设计、地点和参与者:这是一项在荷兰和比利时的 19 家新生儿重症监护病房进行的双盲、安慰剂对照随机试验,纳入了胎龄小于 30 周且/或出生体重小于 1250 克、在生命的第 7 至 14 天期间需要呼吸机支持且依赖呼吸机的早产儿,随访至出院,最终随访时间为 2017 年 12 月 12 日。
婴儿被随机分配接受为期 22 天的全身氢化可的松治疗(累积剂量 72.5mg/kg)(n=182)或安慰剂(n=190)。
主要结局是在出生后 36 周时评估的死亡或 BPD 复合结局。分析了 29 个次要结局,包括在出生后 36 周时的死亡和 BPD。

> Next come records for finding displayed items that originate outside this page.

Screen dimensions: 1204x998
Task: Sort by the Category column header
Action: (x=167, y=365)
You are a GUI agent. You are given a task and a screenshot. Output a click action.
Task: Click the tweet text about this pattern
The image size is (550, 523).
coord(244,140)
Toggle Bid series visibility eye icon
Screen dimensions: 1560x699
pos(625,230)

在 372 名随机分组的患者中(平均胎龄 26 周;55%为男性),371 名患者完成了试验;1 名接受氢化可的松治疗的婴儿的父母撤回了同意。181 名接受氢化可的松治疗的婴儿中有 128 名(70.7%)和 190 名接受安慰剂治疗的婴儿中有 140 名(73.7%)发生死亡或 BPD(调整风险差异,-3.6%[95%CI,-12.7%至 5.4%];调整后的比值比,0.87[95%CI,0.54-1.38];P=0.54)。29 个次要结局中有 8 个存在显著差异,包括在出生后 36 周时的死亡率(接受氢化可的松治疗的婴儿为 15.5%,接受安慰剂治疗的婴儿为 23.7%;风险差异,-8.2%[95%CI,-16.2%至-0.1%];比值比,0.59[95%CI,0.35-0.995];P=0.048)。21 个结局显示无显著差异,包括 BPD(接受氢化可的松治疗的婴儿为 55.2%,接受安慰剂治疗的婴儿为 50.0%;风险差异,5.2%[95%CI,-4.9%至 15.2%];比值比,1.24[95%CI,0.82-1.86];P=0.31)。需要胰岛素治疗的高血糖是氢化可的松组(18.2%)比安慰剂组(7.9%)更常见的唯一不良反应。
在机械通气的极早产儿中,与安慰剂相比,在出生后 7 至 14 天开始使用氢化可的松并未改善出生后 36 周时的死亡或 BPD 复合结局。这些发现不支持将氢化可的松用于该适应症。
荷兰国家试验注册中心编号:NTR2768。